## PROBLEM TO SOLVE:
Return only the lines of the listing below that run from the line with "Политика (140, 2321)" through the line with "Роми у Канади (765, 1609)", both ends included, exactly as written.

START MATERIAL SUPPLIED

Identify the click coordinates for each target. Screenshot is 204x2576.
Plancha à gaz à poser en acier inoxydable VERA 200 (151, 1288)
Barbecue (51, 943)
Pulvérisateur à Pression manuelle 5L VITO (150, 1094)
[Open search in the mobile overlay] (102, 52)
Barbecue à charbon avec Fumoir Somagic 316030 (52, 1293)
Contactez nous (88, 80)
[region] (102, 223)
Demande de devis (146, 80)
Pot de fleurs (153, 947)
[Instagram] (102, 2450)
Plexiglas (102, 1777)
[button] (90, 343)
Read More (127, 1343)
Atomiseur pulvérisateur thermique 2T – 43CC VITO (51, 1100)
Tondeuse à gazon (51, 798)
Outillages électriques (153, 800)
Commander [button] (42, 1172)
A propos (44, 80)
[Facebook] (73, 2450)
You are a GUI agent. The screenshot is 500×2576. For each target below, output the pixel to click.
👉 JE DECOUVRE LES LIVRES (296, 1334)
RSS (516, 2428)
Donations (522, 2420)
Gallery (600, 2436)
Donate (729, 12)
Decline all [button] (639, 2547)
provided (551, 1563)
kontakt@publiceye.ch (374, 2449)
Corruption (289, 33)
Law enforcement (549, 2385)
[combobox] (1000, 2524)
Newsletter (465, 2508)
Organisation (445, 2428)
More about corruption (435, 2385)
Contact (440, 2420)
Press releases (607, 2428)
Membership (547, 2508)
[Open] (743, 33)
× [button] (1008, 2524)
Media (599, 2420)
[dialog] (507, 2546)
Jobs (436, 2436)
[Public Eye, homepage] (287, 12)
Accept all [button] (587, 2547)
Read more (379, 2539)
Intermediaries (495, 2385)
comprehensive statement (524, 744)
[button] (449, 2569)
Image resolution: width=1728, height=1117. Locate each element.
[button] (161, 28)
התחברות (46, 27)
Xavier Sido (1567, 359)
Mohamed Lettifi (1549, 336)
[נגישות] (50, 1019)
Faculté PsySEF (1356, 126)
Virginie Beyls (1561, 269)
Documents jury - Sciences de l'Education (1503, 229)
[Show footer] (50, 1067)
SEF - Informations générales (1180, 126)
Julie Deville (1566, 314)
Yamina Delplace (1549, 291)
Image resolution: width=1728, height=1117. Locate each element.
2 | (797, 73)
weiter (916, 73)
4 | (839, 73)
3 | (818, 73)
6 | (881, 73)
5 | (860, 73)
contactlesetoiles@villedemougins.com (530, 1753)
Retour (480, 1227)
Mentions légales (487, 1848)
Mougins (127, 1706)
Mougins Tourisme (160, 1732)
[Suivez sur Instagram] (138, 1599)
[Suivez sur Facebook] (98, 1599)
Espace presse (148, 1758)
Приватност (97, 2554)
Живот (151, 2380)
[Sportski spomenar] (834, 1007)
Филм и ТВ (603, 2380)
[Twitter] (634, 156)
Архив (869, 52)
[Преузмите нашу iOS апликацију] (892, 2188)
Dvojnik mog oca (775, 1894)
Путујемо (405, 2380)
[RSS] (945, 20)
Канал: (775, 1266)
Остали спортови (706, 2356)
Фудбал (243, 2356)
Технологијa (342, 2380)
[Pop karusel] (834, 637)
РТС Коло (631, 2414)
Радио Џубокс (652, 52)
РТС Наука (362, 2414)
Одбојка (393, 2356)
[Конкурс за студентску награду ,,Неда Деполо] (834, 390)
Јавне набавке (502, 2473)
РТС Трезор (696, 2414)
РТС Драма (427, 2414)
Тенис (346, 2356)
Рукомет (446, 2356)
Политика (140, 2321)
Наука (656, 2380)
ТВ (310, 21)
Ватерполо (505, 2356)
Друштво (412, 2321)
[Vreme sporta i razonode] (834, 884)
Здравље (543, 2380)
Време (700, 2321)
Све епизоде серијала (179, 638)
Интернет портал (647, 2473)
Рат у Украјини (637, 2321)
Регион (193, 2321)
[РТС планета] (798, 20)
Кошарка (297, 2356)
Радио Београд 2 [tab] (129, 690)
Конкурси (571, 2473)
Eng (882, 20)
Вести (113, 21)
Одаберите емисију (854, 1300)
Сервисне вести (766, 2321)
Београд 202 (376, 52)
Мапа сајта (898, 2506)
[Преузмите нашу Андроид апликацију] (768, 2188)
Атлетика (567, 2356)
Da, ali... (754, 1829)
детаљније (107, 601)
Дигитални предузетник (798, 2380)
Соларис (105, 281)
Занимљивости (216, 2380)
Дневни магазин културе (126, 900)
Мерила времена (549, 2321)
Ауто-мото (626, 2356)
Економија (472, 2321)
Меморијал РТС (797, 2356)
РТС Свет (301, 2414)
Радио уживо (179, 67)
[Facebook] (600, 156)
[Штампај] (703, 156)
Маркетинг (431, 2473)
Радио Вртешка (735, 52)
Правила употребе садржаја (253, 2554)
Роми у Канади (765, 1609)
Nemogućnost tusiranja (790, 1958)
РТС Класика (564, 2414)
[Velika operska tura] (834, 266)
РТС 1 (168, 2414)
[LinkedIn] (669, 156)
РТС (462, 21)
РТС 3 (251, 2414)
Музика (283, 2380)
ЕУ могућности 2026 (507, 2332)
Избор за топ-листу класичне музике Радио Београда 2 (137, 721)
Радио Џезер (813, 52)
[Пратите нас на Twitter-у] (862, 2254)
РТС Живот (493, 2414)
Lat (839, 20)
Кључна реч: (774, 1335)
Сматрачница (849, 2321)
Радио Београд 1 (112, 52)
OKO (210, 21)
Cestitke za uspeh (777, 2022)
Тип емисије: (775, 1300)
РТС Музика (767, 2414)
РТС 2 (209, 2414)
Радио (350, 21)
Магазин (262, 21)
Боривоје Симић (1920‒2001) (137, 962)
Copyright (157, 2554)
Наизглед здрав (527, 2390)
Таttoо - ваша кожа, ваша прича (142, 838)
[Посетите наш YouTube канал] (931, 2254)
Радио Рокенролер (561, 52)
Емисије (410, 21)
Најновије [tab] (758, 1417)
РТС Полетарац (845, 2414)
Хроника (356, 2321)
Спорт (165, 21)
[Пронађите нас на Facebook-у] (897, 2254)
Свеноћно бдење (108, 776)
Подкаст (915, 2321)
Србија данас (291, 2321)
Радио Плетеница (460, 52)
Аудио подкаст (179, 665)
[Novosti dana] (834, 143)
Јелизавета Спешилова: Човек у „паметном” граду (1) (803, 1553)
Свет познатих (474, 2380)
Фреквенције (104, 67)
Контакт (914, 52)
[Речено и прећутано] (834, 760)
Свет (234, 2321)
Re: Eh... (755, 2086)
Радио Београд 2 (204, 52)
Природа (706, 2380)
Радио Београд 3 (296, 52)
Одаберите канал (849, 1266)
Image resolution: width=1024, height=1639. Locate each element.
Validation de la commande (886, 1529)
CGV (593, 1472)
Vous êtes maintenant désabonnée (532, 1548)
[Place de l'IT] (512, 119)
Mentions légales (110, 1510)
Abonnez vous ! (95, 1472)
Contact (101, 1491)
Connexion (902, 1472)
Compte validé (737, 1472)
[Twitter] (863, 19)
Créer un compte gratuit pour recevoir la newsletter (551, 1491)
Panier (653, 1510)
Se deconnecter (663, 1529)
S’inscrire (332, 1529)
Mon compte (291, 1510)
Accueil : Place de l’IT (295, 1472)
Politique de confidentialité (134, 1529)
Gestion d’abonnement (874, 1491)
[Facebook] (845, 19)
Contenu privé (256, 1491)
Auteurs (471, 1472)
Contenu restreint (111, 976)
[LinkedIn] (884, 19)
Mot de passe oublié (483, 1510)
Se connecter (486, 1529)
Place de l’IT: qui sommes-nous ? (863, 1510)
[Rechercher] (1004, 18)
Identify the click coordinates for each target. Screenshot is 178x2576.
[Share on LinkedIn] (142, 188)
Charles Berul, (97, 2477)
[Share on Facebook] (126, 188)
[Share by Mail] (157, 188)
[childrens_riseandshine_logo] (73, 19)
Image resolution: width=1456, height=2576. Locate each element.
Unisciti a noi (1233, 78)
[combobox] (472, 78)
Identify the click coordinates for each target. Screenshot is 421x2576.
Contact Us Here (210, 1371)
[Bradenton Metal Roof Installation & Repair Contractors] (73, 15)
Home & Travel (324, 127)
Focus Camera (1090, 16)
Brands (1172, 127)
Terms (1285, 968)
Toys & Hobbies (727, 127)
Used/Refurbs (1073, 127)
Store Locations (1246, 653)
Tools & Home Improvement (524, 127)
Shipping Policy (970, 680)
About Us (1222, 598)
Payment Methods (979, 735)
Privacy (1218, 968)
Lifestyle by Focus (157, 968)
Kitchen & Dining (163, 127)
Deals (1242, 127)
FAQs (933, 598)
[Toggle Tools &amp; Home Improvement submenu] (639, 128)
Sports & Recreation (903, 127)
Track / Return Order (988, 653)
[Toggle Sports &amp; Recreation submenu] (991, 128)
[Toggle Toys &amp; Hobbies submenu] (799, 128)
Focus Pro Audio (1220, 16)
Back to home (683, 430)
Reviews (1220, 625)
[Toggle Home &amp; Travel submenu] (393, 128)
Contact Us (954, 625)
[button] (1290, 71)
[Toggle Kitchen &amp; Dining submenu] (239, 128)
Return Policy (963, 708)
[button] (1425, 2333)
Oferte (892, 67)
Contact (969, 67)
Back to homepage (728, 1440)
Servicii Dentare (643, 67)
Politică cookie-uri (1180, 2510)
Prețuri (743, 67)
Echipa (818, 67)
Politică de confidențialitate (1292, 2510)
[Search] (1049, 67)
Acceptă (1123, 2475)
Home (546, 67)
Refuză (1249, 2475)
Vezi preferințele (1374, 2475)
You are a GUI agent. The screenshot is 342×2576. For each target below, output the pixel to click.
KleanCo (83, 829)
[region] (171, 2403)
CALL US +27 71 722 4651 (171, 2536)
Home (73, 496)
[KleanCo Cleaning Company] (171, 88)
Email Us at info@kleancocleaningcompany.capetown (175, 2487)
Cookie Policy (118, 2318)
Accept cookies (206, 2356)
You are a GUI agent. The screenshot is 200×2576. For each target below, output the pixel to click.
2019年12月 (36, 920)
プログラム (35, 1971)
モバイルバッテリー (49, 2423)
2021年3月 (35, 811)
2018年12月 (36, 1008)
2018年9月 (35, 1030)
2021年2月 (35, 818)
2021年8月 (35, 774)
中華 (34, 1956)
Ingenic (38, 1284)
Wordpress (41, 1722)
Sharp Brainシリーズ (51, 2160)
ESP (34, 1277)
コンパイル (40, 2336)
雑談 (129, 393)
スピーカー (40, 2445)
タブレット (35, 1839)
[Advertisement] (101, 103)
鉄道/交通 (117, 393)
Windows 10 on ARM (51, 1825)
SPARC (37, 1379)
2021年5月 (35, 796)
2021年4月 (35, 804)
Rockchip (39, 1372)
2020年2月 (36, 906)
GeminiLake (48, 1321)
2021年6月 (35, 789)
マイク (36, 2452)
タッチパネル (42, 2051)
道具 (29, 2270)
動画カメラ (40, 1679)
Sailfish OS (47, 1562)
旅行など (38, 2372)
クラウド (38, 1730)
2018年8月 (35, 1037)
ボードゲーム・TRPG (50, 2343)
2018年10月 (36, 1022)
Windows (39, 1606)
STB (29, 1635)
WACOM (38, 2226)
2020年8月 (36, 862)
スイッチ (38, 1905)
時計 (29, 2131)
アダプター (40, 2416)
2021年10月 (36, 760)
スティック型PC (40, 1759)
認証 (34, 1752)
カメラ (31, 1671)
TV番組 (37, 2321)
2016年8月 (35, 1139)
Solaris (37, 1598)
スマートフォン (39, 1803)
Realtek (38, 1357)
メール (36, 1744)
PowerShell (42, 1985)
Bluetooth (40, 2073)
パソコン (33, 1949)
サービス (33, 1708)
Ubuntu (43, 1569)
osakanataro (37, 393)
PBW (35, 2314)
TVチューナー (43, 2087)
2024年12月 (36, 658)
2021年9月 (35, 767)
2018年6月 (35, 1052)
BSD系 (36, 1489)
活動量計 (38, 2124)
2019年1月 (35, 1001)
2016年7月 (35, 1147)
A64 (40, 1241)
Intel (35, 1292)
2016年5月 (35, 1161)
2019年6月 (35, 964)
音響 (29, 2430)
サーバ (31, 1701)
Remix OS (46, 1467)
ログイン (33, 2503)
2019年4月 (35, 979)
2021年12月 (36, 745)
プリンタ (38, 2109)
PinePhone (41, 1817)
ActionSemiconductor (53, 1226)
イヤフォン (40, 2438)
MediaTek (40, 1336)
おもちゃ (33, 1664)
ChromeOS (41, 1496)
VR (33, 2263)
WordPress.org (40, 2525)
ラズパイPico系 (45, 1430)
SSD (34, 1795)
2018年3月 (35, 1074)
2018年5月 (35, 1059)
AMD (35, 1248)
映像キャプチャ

END MATERIAL SUPPLIED

## FINAL ANSWER:
Политика (140, 2321)
Наука (656, 2380)
ТВ (310, 21)
Ватерполо (505, 2356)
Друштво (412, 2321)
[Vreme sporta i razonode] (834, 884)
Здравље (543, 2380)
Време (700, 2321)
Све епизоде серијала (179, 638)
Интернет портал (647, 2473)
Рат у Украјини (637, 2321)
Регион (193, 2321)
[РТС планета] (798, 20)
Кошарка (297, 2356)
Радио Београд 2 [tab] (129, 690)
Конкурси (571, 2473)
Eng (882, 20)
Вести (113, 21)
Одаберите емисију (854, 1300)
Сервисне вести (766, 2321)
Београд 202 (376, 52)
Мапа сајта (898, 2506)
[Преузмите нашу Андроид апликацију] (768, 2188)
Атлетика (567, 2356)
Da, ali... (754, 1829)
детаљније (107, 601)
Дигитални предузетник (798, 2380)
Соларис (105, 281)
Занимљивости (216, 2380)
Дневни магазин културе (126, 900)
Мерила времена (549, 2321)
Ауто-мото (626, 2356)
Економија (472, 2321)
Меморијал РТС (797, 2356)
РТС Свет (301, 2414)
Радио уживо (179, 67)
[Facebook] (600, 156)
[Штампај] (703, 156)
Маркетинг (431, 2473)
Радио Вртешка (735, 52)
Правила употребе садржаја (253, 2554)
Роми у Канади (765, 1609)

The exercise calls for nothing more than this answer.